Jesus calls God’s Spirit living water who quenches our thirst, not merely Christian thirst. The Spirit is the Spirit of truth that She is involved with the Earth and all interrelated life. Traditionally, God’s Spirit hovered over creation at the beginning—the big bang 15 billion years ago. The Spirit is present to the Earth and all that exists as the Sustainer of life, who co-inhabits the whole of creation, empowers and renews all things in creation. The Spirit is the life force, the divine energy that permeates and enlivens everything in creation. It is in us, each plant and each animal, the divine energy impregnating and sustaining all life. Our spirit connects to God’s Spirit present on Earth. The Spirit in us seeks out the Spirit, mutually engaging and enrichening life—luring into God’s divine love.

Here Jesus makes a revolutionary, inclusive claim: God cannot be contained in any enclosed space, for God as Spirit is spacious and everywhere in nature. Nature is a place of divine presence; it is sacramental if we are attentive and discern the Spirit’s presence.

The Earth-loving Jesus instructs the Samaritan woman that God’s Spirit is wider than the Samaritan religion or Judaism. The Spirit is wider than all the world religions, and yet it is flows in all religions where compassion and love are found. In 2002, I taught in Thailand for a semester, and I would tour Buddhist Wats or Temples on my days off. On one of those visits, I met the Buddhist Abbot, who spoke English. We chatted. I shared that I was a Christian clergy as well as a teacher of Buddhism He responded: “At the level of love, there is no difference between Christianity and Buddhism. There we share profoundly—the dynamic loving energy in the world.” At the time, I thought the Abbot had shared a wonder example of common ground between us, God’s Spirit, dynamic compassion that exists in the universe and whose love befriends us and call us to compassionate action.

I think that this Spirit of Truth, no longer is located in a single Temple or a sacred mountain but everywhere. Jesus’ words made sense to me several weeks ago, indigenous writer Casey Douma raised an important issue, “The concern and dismay (over the fire of Notre Dame) is being felt by many around the world…Now imagine that the damage to this historic and religious site was caused by a pipeline running through it, by fracking, or due to development.” She persuasively argues how the damaged sacred space of the Cathedral of Notre Dame is treasured more than Lakota sacred sites that are violated. Natural places are sacred spaces according to Jesus in his dialogue with the Samaritan woman; they remain unenclosed. The Lakota Nation understands the land as their cathedral.

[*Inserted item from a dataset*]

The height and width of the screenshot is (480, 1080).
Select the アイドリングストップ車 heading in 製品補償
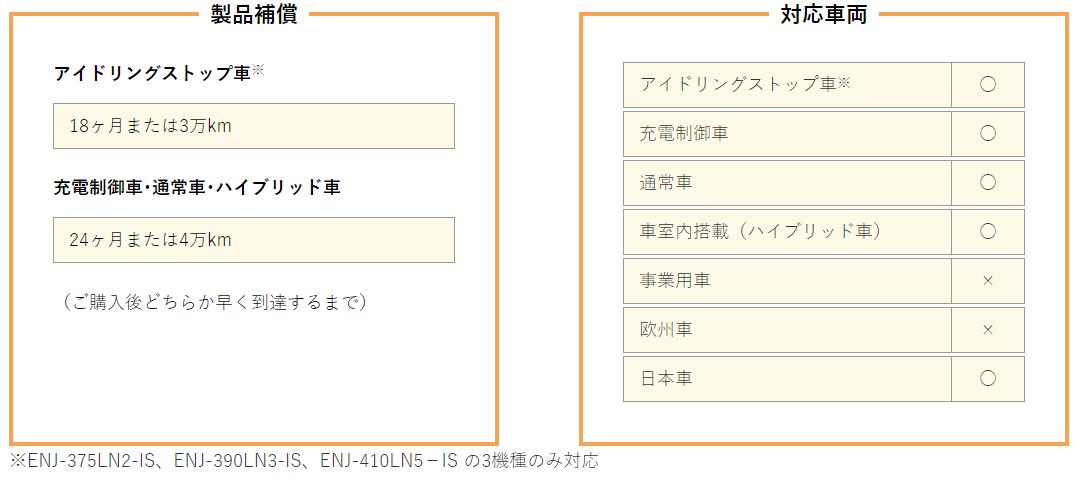point(159,73)

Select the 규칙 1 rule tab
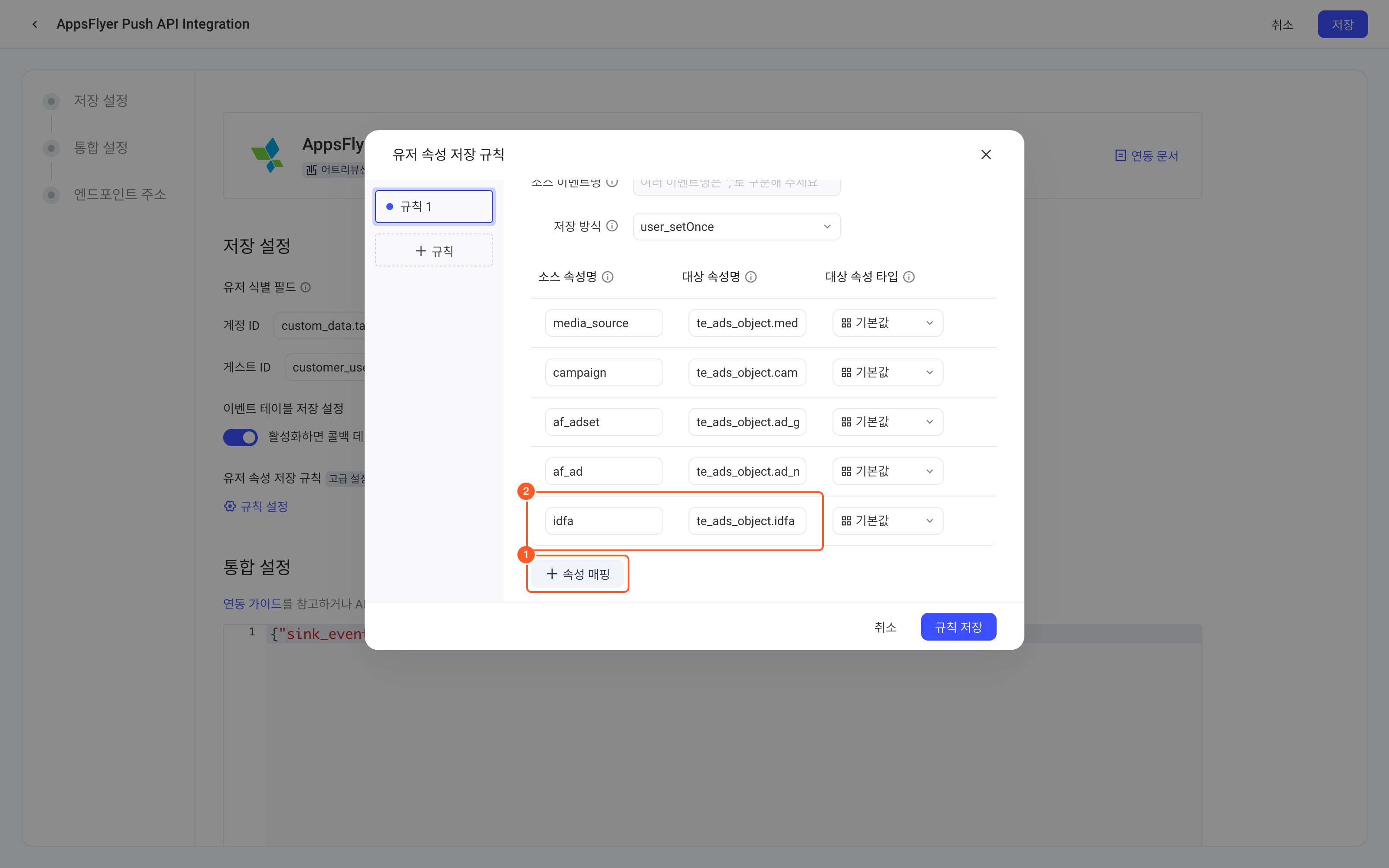434,207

At the end of the gospel, the Samaritan leaves her jar at the well and returns to town. Jesus, by his inclusive acceptance and love for the Samaritan woman, She now has become a would-be theologian and evangelist to share the good news. She says to fellow Samaritans, “Come and see who has told me everything that I have done! Could this possibly be the Messiah?” So the town’s people came out to meet Jesus. The Samaritan woman hears the word. The result is the scripture says, “Now many Samaritans from that town believed in him on strength of the woman’s word. “He told me everything that I have done!” The town’s people begged Jesus to stay with them, confessing him to be the Savior of the world.
Inclusion is radically dangerous to closed minds. Jesus’ message and behavior in gospel is radically dangerous, and the Holy Spirit, she is fiercely troublesome and threatening to closed minds. She is wider and outside of all narrowly barriers that we use to exclude whether people or God’s presence. God’s Spirit invite us to an unimagine inclusiveness as a remarkable grace and gift. Like the Samaritan woman, become an evangelist of dangerous inclusive love.